Valentec Systems announced today that as part of the term sheet signed with MAST, it was agreed that Gerald Pickens, President and CEO of MAST will join Valentec Systems as Chief Operating Officer subject to the consummation of the transaction. Mr. Pickens has enjoyed a 35+year career in the defense sector, working in the areas of manufacturing, product development, operations, logistics, quality control and finance. Before his appointment to President of CEO of MAST, he served as Director of Operations and prior to, was Operations Manager at Day and Zimmerman, Inc. Mr. Pickens is a member of the National Management Association, American Management Association and National Defense Industrial Association and received a Bachelors of Science (B.S.) from Sam Houston State University.

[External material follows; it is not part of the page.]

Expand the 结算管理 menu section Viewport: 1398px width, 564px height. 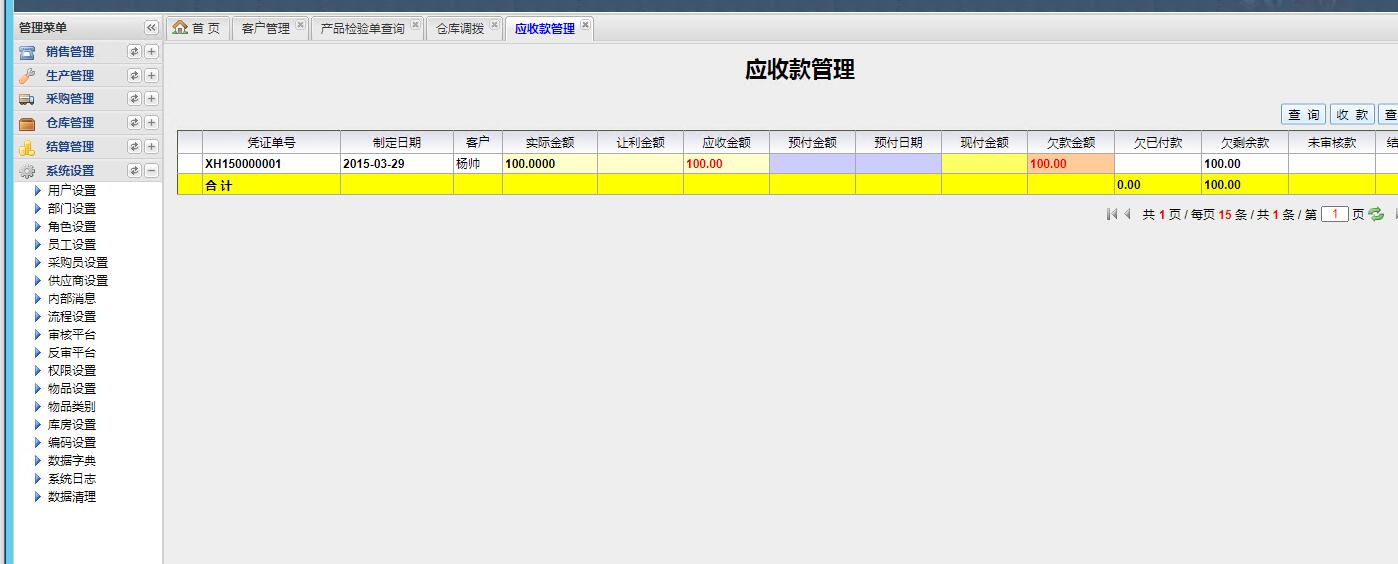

Additionally, Valentec Systems disclosed that Jay Bell, formerly Vice President of Sales and Marketing of MAST Technology has been appointed as MAST Technology’s President, a position he will assume upon closing of the transaction. Bell had previously served as President and CEO of MAST Technology from 1999-2004 before taking on sales and marketing responsibilities when Gerald Pickens was appointed to that role. Mr. Bell is active in a number of defense, operations and financial institutions and is a member of the NDIA Small Arms Committee. He holds a Bachelors of Arts (B.A.) from the University of Southern California.
Statements in this Current Report on Form 8-K that are not historical, may be deemed forward-looking statements within the meaning of the federal securities laws. Although the registrants believe the expectations reflected in any forward-looking statements are based on reasonable assumptions, the registrants can give no assurance that their expectations will be attained and it is possible that our actual circumstances and results may differ materially from those indicated by these forward-looking statements due to a variety of risks and uncertainties. The registrants undertake no obligation to publicly update or revise any forward-looking statements, whether as a result of new information, future events or otherwise. The reader is directed to the registrants’ various filings with the SEC, including quarterly reports on Form 10-Q, reports on Form 8-K and its annual reports on Form 10-K for a discussion of such risks and uncertainties.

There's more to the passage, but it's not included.